Quando penso alla giustizia del nostro regno italico mi vengono fastidiose allergie e nella realtà è semplicemente un pachiderma immobile e immoto. Disarmante è l’armeggiare di toghe nell’esercizio della retorica, in aule semivuote tra sferzanti orazioni in cui maestri forensi esercitano l’antica arte della parole. Ahìme(noi)da quelle parti il tempo trascorre invano nel contesto di un’aurea indifferenza sganciata dal comune sentire.

Per fare un piccolo esempio  nonostante non vige più il patto del “contegentiloni”   protettore novecentesco del sacro matrimonio  ancora oggi per scioglierlo possono passare anche quattro e passa anni, e alla fine la vera difficoltà(sic!) consiste nel produrre una scarna ordinanza “copia e incolla”. E la giustizia civile è utopia tra alambicchi e formalismi nel grande porto delle nebbie, dove si perdono i fascicoli forse entro archivi immensi, maleodoranti e ammuffiti, e dove si contengono faldoni, atti copiosi, carte infinite, e forse chissà che cosa. In tal modo si demoliscono le menti anche del più paziente degli attori dello scenario giudiziario .

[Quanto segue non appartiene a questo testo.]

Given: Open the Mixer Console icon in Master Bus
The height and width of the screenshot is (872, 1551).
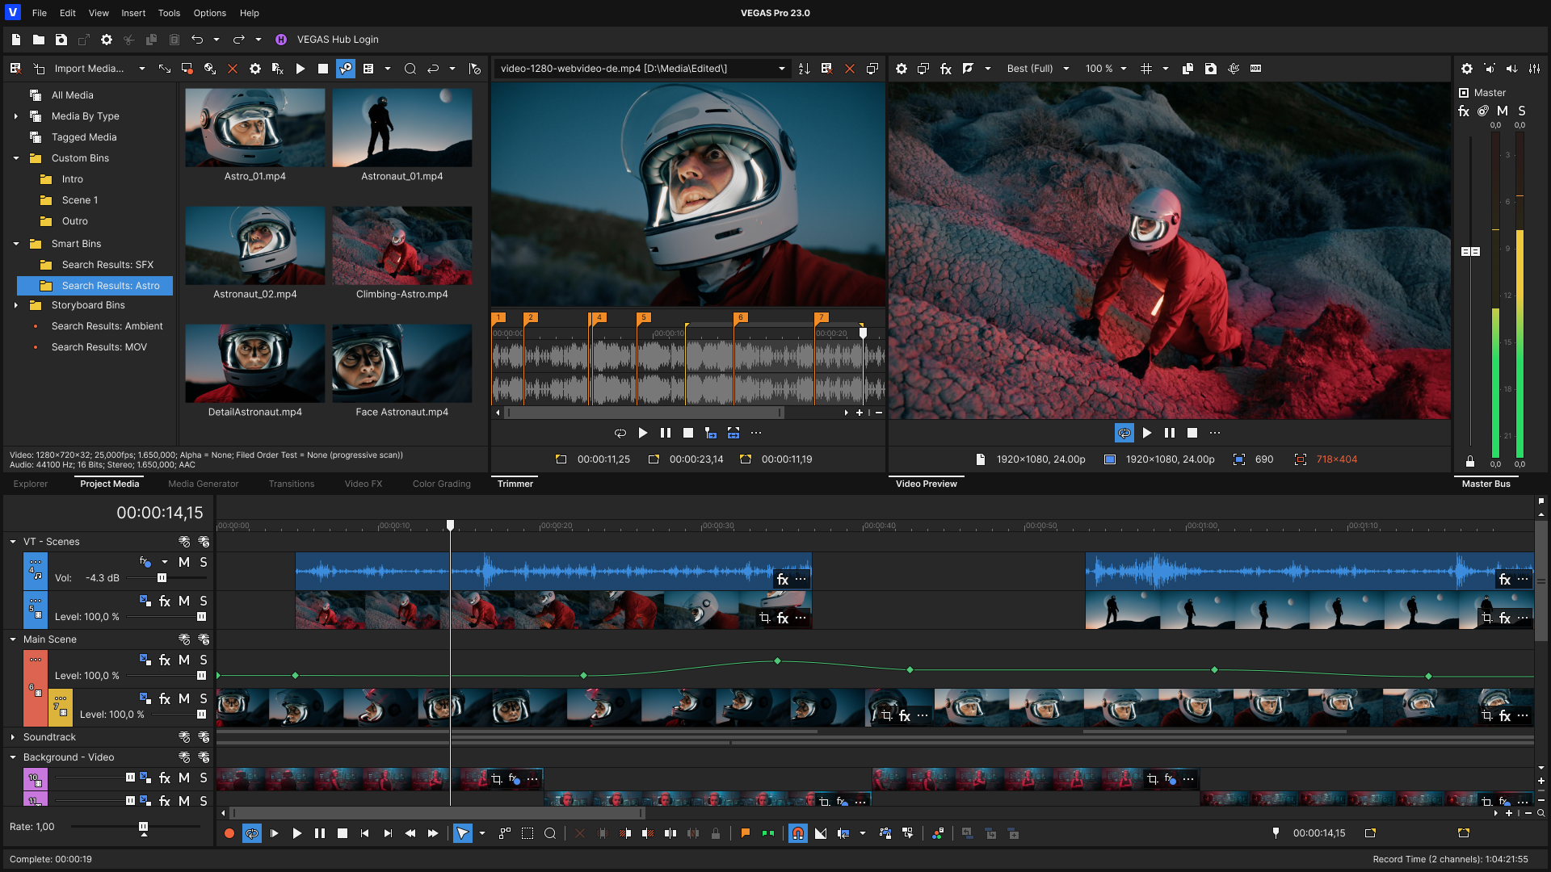Looking at the screenshot, I should click(1532, 69).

E così si perpetua questo andazzo destino  cinico e baro, bensì pervaso da una kafkiana trama e da una confusa frenesia dell’autoreferenzialità. L’uomo della strada o della piazza si sottrarrebbe volentieri dall’ordalia dei giuristi, dell’ognuno per sé e Dio per tutti, eppure ognuno di noi deve affrontare una causa come in un terno al lotto in qualche sperduto luogo del regno. Le magnifiche sorti progressive del diritto ragionevole si esercita  tra un primo e un secondo grado, tra svolazzi di toghe nel sapiente e inconsapevole(!?) gioco delle parti nella massima disinvoltura e nella prosaica banalità. Ora la donna in odore quirinalizio spinge per  lex novus imposte dal drago europeista che giovana anche per ricondurre ad ordine le smisurate ambizioni di cordate avversarie.

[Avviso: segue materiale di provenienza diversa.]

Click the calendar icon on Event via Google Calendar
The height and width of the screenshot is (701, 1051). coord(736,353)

Tuttavia appare un’impresa titanica  che si annuncia irta di ostacoli ,mine vacanti quando poi interverranno le solite mirabolanti dissertazioni nei due rami del “parlatoio”,quando si dovranno conciliare  i  giustizialismi e i garantismi, e si dovranno sedare gli“opposti estremismi” degli apocalittici e degli integrati. Fiuto il perenne fallimento della preannunciata rivoluzione copernicana e preconizzo l’affermarsi del tetro e opaco spettacolo di sempre.

Ghino Di Tacchino.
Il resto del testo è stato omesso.